鋭い牙のならんだ顎から咆哮が響き渡った。
『――戦うのですね』
「我が力の前に、散るがよいわ!」
翼を広げて空に舞いあがると、ガイアス・ミスファーンはワイバーンクローで敵の剣ごと、その腕を斬り裂いた。リーフェルハルニッシュの首筋に噛みつくと、ドラゴンブレスでそのまま焼き千切る。
そのガイアス・ミスファーンの変貌に、遠く離れた場所で眠っていたミスファーンが、同族の波動を感じてその鎌首をあげた。微かに目を細めると、何かを悟ったかのように長い咆哮をあげるのだった。
★ ★ ★
「アギャギャ。見ろよ、周り中敵だらけだ。やり放題だぜ」
謎の敵イコンが出て来たと聞いて狂喜乱舞したジガン・シールダーズ(じがん・しーるだーず)が、その狂喜のままに晃龍オーバーカスタムを驀進させていった。
究極まで肉を削いだ鋼竜は、もはやフレームだけが残っているとしか言いようがない。真紅の細い機体に、グレイの四肢。まさに異形のイコンであった。
一気に地上にいるリーフェルハルニッシュを切り刻もうと光条サーベルを抜いた晃龍オーバーカスタムであったが、刀身をつつむ光条が発生しない。
「おや、本当にだめなんだねえ。エネルギー兵器は使えないって情報が入ってるよぉ。でも、その程度のことは……」
「ああ、関係ねえぜ!」
サブパイロットのエメト・アキシオン(えめと・あきしおん)に答えると、ジガン・シールダーズが光条サーベルを投げ捨てた。突き入れられてきた敵のピルムムルスを、最低限の動きで避ける。通常のイコンであれば串刺しになっているような動きだが、スリムな晃龍オーバーカスタムにはそんな場所に機体はない。

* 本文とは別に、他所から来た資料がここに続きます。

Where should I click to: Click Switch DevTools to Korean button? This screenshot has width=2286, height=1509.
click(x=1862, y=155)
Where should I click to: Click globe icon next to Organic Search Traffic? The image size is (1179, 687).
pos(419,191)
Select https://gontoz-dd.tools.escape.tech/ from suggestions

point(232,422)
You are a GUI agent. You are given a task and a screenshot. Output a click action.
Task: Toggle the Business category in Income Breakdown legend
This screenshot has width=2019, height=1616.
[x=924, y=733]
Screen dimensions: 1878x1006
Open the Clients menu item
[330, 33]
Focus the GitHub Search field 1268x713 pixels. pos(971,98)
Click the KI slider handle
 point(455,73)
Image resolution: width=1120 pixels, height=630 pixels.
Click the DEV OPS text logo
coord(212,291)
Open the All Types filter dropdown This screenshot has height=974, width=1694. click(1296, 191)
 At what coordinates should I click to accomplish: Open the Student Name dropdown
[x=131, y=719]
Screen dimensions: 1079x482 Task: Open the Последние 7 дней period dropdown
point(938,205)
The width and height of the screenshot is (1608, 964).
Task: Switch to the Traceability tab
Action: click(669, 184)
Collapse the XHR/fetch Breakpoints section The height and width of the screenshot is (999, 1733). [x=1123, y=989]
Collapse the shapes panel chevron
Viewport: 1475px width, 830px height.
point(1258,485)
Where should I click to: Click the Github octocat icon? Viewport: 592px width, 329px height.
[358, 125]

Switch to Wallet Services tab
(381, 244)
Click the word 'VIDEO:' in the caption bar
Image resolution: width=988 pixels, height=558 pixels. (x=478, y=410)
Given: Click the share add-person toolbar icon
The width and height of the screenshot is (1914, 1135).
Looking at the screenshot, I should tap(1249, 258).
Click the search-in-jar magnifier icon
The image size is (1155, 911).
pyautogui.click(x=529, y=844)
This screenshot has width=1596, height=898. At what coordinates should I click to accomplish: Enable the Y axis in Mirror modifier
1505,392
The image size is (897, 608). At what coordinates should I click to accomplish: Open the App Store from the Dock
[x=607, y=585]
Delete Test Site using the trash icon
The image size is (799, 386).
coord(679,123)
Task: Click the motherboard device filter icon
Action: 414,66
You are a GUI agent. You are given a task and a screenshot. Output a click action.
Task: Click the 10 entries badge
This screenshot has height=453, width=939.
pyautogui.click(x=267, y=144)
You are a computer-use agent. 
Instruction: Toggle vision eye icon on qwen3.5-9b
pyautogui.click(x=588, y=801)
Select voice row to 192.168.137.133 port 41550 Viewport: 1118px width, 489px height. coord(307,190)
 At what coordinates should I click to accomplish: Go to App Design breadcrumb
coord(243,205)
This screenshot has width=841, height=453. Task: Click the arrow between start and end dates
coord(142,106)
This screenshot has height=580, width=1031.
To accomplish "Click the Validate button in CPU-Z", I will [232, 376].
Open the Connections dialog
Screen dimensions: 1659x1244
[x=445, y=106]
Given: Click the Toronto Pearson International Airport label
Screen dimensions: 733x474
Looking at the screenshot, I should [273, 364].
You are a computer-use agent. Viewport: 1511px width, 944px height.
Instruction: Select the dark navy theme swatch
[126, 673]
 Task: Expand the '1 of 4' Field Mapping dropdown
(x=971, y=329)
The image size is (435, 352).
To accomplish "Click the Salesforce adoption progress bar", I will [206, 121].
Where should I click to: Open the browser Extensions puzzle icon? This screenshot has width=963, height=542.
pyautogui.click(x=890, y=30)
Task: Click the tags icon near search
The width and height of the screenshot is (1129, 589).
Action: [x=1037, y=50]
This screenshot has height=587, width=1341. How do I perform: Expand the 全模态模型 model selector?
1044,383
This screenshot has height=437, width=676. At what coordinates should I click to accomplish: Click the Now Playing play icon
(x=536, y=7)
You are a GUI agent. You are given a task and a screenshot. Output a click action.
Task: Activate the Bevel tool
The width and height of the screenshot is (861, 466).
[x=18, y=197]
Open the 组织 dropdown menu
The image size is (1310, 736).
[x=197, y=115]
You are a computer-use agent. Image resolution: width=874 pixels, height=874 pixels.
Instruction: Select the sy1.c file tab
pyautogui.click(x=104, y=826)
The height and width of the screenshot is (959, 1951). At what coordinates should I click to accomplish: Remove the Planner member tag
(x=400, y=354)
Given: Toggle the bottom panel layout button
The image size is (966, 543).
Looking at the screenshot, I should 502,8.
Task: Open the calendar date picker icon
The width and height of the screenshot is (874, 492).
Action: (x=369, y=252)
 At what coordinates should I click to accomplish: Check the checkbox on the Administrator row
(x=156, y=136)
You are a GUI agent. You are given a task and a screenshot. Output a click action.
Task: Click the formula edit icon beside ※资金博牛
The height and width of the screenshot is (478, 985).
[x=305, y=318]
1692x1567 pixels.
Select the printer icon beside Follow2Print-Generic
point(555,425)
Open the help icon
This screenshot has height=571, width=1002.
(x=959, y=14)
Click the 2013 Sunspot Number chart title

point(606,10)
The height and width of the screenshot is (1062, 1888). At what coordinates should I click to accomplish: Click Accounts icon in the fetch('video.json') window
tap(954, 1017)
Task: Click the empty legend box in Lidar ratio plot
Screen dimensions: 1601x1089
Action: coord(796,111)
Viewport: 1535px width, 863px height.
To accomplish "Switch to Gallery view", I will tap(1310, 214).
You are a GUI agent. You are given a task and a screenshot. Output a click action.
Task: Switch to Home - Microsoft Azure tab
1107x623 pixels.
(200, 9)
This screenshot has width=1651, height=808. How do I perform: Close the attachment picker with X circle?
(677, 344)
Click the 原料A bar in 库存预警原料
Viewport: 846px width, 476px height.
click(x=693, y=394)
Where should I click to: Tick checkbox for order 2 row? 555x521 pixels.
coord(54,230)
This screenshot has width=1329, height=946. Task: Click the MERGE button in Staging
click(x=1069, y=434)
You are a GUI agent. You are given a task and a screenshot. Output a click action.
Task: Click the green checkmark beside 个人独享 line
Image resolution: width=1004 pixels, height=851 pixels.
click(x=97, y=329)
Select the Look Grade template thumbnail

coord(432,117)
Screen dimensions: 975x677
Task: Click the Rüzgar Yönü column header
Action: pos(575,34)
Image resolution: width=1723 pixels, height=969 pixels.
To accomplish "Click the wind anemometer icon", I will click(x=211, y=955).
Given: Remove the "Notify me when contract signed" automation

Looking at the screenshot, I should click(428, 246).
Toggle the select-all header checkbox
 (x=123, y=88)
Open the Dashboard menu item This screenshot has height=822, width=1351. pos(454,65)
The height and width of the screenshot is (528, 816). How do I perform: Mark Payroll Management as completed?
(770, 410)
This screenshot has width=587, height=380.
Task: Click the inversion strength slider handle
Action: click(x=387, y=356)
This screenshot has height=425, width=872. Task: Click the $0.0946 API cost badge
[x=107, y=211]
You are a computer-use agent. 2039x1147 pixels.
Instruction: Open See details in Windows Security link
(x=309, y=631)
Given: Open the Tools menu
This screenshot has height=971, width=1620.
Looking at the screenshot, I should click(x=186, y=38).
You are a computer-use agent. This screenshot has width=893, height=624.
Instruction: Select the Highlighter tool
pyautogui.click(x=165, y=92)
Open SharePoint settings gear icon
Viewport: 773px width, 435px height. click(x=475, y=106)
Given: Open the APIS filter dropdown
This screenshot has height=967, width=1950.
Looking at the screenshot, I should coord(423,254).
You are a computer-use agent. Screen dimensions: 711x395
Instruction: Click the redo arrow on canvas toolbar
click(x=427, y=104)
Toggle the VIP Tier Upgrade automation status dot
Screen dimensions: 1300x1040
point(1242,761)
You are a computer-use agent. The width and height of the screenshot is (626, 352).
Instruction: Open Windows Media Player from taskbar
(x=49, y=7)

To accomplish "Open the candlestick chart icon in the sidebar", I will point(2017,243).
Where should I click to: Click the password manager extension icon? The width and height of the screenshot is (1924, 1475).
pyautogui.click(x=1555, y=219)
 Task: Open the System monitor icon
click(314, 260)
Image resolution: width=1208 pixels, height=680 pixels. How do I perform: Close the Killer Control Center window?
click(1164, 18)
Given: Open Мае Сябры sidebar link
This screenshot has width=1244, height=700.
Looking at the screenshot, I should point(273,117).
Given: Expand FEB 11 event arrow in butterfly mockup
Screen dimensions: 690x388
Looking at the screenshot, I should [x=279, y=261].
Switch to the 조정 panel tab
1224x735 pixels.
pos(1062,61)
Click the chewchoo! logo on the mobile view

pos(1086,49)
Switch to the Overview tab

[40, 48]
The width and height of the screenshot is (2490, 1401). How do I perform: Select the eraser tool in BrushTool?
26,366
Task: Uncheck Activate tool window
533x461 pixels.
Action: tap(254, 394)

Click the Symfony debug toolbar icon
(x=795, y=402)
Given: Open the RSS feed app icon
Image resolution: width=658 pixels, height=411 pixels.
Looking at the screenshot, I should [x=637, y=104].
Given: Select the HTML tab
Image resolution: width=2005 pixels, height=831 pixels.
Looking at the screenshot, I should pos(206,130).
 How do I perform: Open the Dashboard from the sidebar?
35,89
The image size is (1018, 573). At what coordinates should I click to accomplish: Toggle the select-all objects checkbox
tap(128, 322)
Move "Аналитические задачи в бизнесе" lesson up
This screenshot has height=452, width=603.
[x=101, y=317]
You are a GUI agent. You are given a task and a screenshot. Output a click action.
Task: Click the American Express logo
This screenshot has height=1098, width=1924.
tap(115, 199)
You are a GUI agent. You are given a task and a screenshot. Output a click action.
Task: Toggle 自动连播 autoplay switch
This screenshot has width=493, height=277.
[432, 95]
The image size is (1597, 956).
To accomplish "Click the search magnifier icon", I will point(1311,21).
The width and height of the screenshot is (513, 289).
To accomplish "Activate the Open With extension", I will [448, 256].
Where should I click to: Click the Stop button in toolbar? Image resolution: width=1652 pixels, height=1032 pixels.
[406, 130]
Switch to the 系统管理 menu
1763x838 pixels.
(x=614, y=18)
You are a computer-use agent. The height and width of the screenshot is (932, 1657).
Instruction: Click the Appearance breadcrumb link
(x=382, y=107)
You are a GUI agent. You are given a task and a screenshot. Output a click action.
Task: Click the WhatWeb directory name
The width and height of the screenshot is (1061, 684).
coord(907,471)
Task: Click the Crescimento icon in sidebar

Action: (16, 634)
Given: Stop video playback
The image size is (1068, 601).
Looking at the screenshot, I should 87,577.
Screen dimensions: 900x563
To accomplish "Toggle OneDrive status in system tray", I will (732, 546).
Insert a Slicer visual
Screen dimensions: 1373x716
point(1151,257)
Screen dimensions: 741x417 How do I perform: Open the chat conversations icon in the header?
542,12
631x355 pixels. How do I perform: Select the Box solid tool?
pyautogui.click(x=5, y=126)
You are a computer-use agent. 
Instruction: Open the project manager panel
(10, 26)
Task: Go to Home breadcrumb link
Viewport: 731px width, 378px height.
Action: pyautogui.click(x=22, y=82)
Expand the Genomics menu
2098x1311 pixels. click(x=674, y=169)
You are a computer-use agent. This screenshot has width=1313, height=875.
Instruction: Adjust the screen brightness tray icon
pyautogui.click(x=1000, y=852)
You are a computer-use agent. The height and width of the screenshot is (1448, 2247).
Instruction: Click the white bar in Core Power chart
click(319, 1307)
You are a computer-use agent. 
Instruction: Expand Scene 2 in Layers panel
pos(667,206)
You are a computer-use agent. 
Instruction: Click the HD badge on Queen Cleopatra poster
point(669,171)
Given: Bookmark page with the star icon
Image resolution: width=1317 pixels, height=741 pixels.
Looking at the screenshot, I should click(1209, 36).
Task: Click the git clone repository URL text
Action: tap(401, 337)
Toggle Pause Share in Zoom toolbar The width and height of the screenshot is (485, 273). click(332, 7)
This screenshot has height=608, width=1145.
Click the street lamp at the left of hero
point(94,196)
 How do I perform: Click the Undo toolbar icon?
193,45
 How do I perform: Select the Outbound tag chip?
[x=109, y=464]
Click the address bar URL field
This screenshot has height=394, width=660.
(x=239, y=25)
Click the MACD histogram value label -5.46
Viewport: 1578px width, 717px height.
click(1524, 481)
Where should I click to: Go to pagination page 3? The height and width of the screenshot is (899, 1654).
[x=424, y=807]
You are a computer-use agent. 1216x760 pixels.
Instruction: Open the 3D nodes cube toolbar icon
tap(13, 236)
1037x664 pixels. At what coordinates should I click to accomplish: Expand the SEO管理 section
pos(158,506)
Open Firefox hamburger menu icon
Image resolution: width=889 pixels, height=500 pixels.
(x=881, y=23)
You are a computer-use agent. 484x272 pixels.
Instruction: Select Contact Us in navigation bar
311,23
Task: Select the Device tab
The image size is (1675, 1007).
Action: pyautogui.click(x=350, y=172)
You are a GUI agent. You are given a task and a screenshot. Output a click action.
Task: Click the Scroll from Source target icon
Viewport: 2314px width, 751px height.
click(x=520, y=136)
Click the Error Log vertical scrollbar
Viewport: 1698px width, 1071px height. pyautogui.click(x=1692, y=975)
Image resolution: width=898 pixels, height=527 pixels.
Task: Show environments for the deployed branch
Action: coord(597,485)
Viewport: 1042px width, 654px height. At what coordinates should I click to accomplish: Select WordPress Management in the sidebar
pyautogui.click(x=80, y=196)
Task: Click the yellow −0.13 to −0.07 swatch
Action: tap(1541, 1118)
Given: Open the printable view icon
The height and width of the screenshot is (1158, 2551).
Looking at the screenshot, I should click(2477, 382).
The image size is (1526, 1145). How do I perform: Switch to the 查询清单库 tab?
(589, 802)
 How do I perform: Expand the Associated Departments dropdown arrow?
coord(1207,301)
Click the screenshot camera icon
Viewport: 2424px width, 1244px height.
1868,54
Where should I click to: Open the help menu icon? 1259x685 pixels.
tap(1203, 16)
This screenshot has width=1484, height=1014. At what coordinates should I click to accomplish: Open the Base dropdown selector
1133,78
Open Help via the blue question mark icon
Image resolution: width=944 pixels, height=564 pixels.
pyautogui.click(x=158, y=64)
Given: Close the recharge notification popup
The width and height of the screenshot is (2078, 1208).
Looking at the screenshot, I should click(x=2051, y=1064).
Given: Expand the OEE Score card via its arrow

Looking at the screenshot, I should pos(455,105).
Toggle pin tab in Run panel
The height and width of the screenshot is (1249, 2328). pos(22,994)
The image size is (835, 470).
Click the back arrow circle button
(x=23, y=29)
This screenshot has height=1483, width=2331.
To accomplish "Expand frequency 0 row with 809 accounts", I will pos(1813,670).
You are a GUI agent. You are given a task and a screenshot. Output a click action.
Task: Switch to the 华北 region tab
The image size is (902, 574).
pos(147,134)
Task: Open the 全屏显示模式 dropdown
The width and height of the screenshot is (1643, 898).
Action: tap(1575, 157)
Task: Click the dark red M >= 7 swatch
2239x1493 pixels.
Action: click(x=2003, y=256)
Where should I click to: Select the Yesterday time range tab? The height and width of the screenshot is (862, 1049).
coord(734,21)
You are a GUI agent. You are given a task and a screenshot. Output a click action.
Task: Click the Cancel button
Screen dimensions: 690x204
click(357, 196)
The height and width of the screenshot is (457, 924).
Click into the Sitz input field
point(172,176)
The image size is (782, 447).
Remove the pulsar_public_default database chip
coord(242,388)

のびきった敵の腕から、素早く敵のピルムムルスをつかみ取ると、そのまま逆に押し出す。自分に武器に腹を貫かれて、リーフェルハルニッシュがあおむけにひっくり返って火を吹いた。
倒した敵には目もくれず、ジガン・シールダーズが今度はアサルトライフルを取り出して、別のリーフェルハルニッシュを撃ち倒す。
「アギャギャギャ!! さあ殺し合いの始まりだっ!」
襲い来るリーフェルハルニッシュのピルムムルスを楽しげに払いのけながら、ソニックブラスターの0レンジ射撃を叩き込む。装甲の隙間から衝撃波を叩き込まれ、内部崩壊したリーフェルハルニッシュが奇妙な角度に折れ曲がって停止した。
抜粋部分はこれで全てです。